Minimal IT - Representing table structures in memory

12 August 2014

Representing table structures in memory

The design challenges Metrici has faced with summary data are common to lots of systems, and the solution we have adopted could be used elsewhere.

Metrici holds data across multiple nodes and members, each of which is physically implemented as a separate row in the database. This is very versatile but can be slow to gather, process and display large volumes of data. This problem is not unique to Metrici - many systems need to manipulate data in summary form, rather than record-at-a-time.

We have tried lots of different approaches.
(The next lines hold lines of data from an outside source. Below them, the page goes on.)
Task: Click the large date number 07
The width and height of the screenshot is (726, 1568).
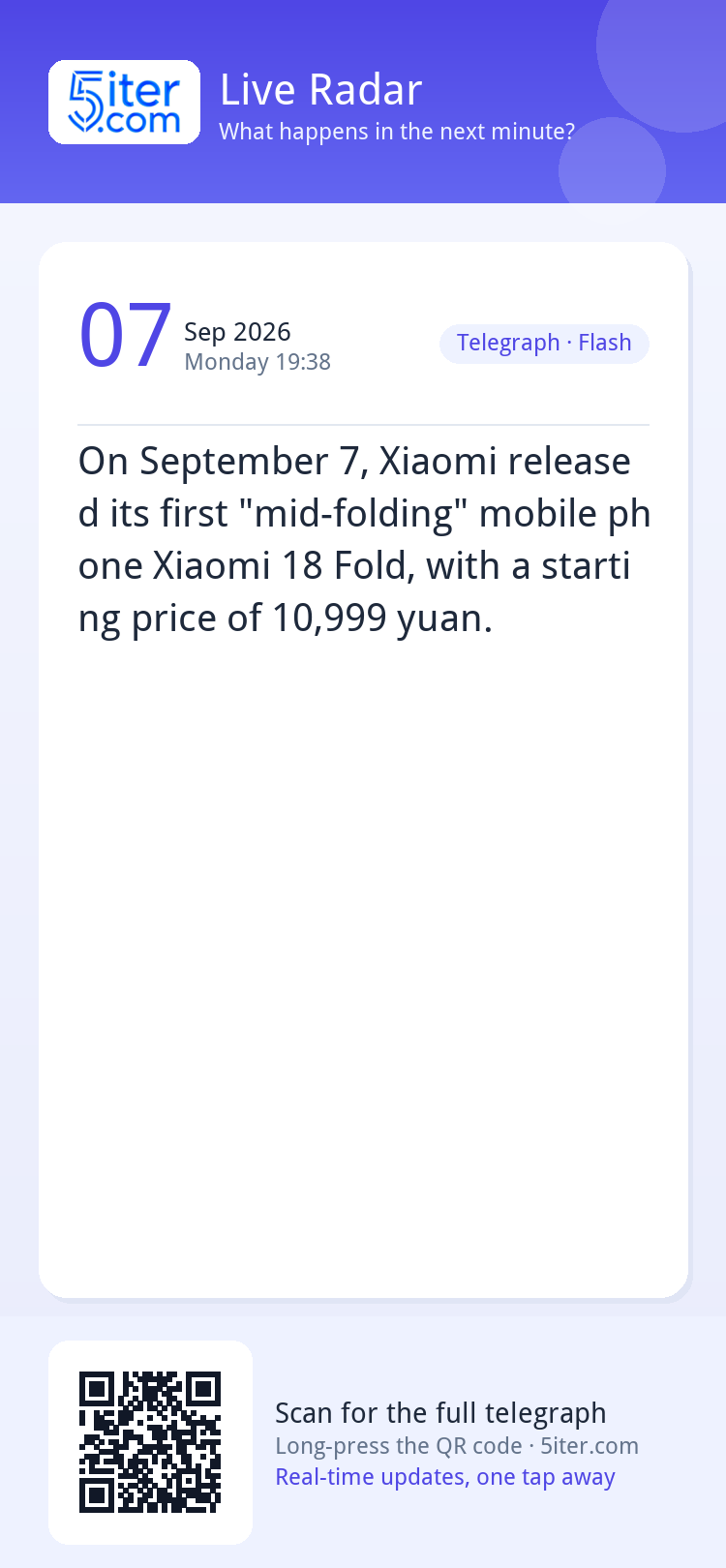Action: click(x=125, y=336)

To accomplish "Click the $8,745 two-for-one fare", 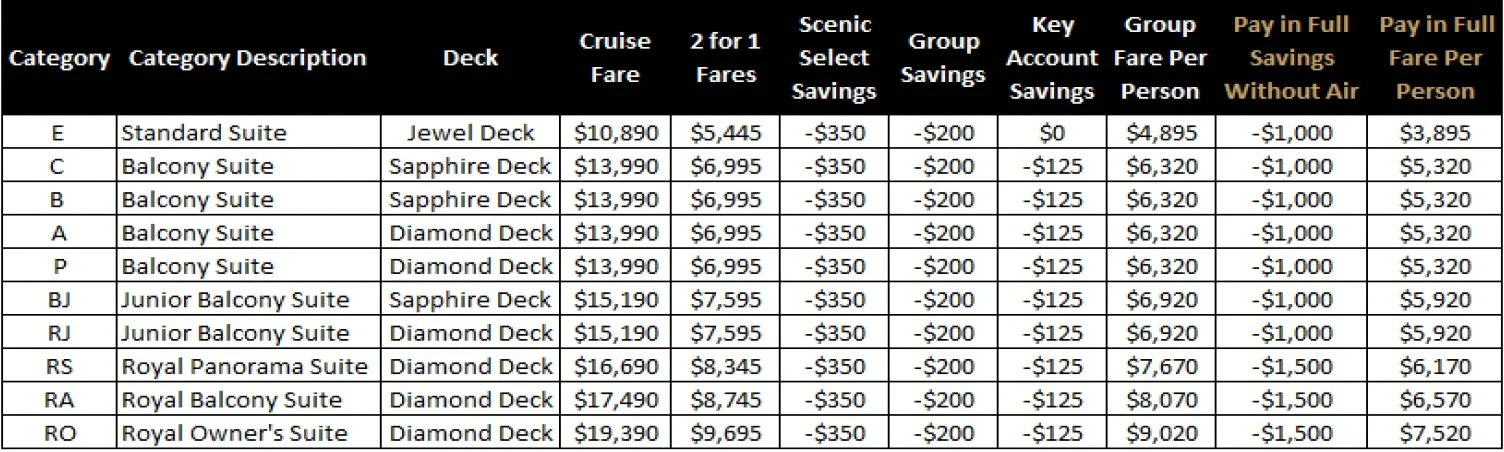I will click(724, 400).
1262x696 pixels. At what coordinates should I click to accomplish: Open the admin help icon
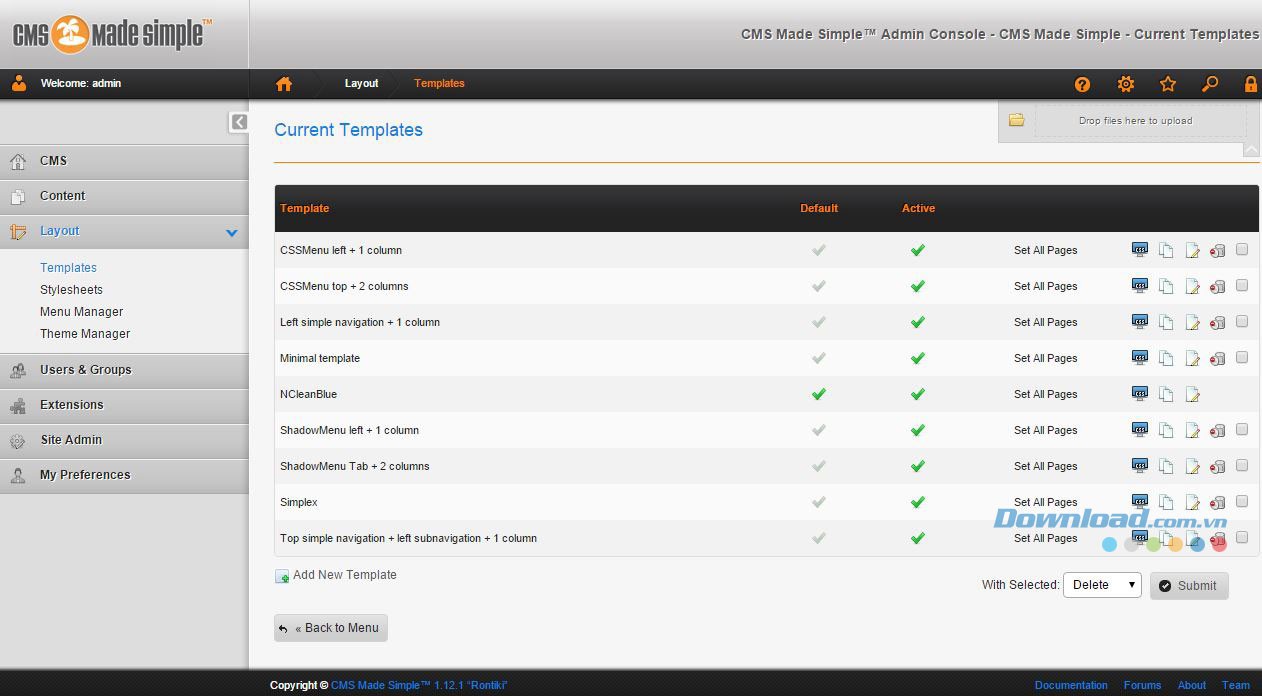[x=1082, y=84]
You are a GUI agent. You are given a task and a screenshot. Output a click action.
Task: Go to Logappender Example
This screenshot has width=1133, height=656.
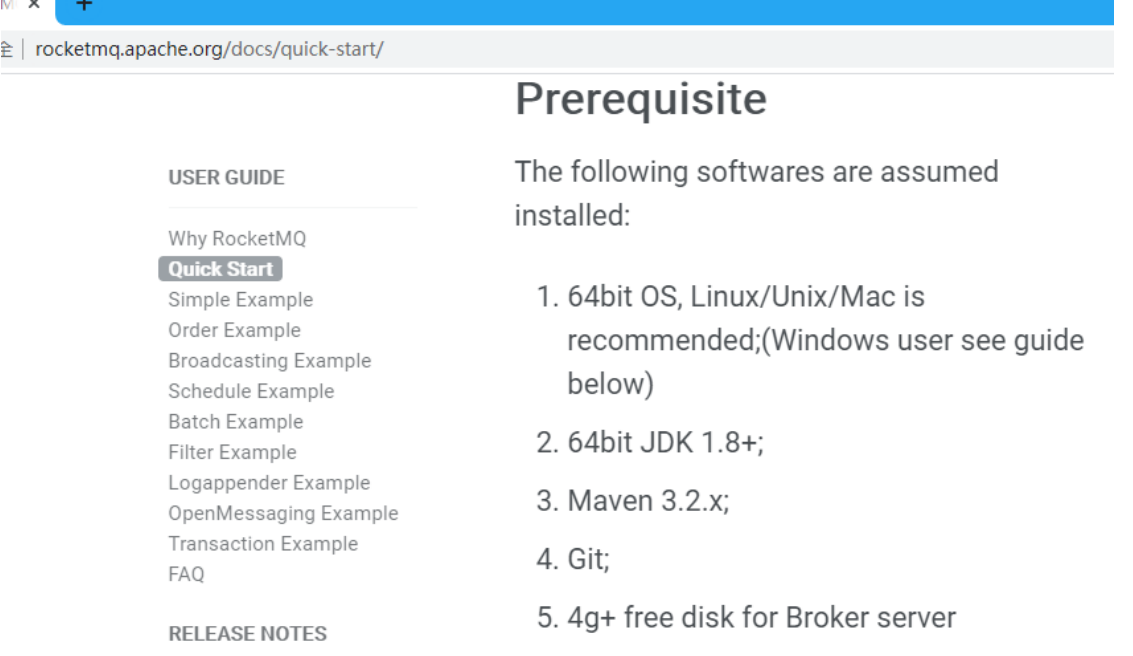tap(269, 483)
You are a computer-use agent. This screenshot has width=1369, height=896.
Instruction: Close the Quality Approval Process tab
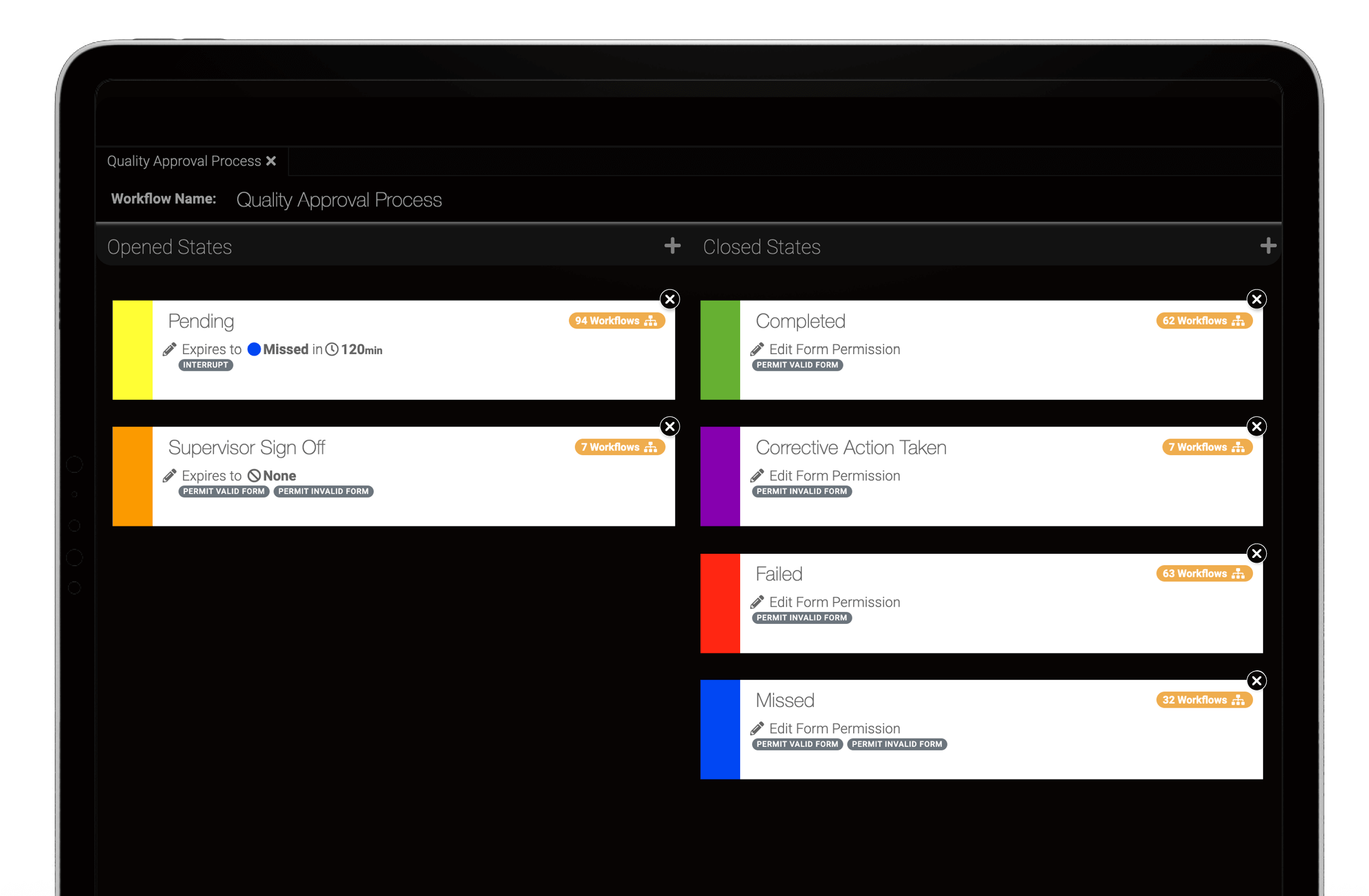tap(272, 160)
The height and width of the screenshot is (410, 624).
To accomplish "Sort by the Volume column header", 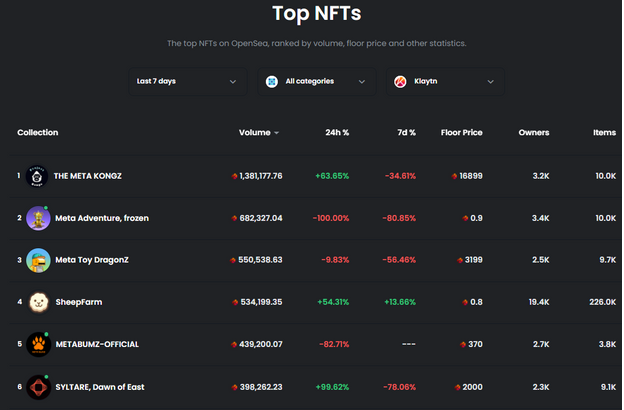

We had one approach for displaying tables of data, one for holding evaluation scores from assessments, another for holding reporting data, one for creating charts, one for importing data, another for exporting data, and so on. We used both XML and JavaScript objects. Although each approach was a reasonable response to different aspects of design, the overall result was a muddle.

To overcome this, we standardised on a single way of representing summary data, and rebuilt components around this. Although not optimised for any single purpose, the ability to reuse the same components across the system has made everything much simpler.

The basic idea of the standard is to use JavaScript Object Notation (JSON) to represent summary data as tables. The structure of each table is very simple:

Each table is an object.
Each table has an array of column objects called "columns".
Each column has name, reference and type properties.
Each table has an array of row objects called "rows".
Each row object contains a set of fields.
The names of the fields match the references of the columns.
The values of the fields match the data types in the corresponding column.
Each table can have an options object to control processing.

The full standard is documented in the Metrici table structure documentation. As a simple example, the table:

Name	Species
Fido	Dog
Tiddles	Cat
Jaws	Goldfish

Can be represented using the structure:

{
    "columns": [
        {
            "reference": "name"
            "name": "Name",
            "type": "text"
        },
        {
            "reference": "species",
            "name": "Species",
            "type": "text"
        }
    ],
    "rows": [
        {
            "name": "Fido",
            "species": "Dog"
        },
        {
            "name": "Tiddles",
            "species": "Cat"
        },
        {
            "name": "Jaws",
            "species": "Goldfish"
        }
    ]
}

The same structure is used throughout Metrici for different purposes. It is used to efficiently extract data from the triple store, including incrementally recalculating only those parts of a table that have changed. It is used for set-based operations such as filtering and data aggregation. It is used to display data as HTML tables, blocks of content, or lists. It is used to pass data to charting routines. It is used as an in-memory structure, but it is also written to and read from node members to persist tables in the database. It is particularly effective with Metrici's derivation processing, efficiently providing summarised data that is automatically kept up to date. It is very fast indeed.

The standard we have adopted for representing tables in memory has proved really useful in many different scenarios, and I would recommend it to anyone facing similar design problems. Over the next few weeks I will show in more detail how it is used in different parts of Metrici.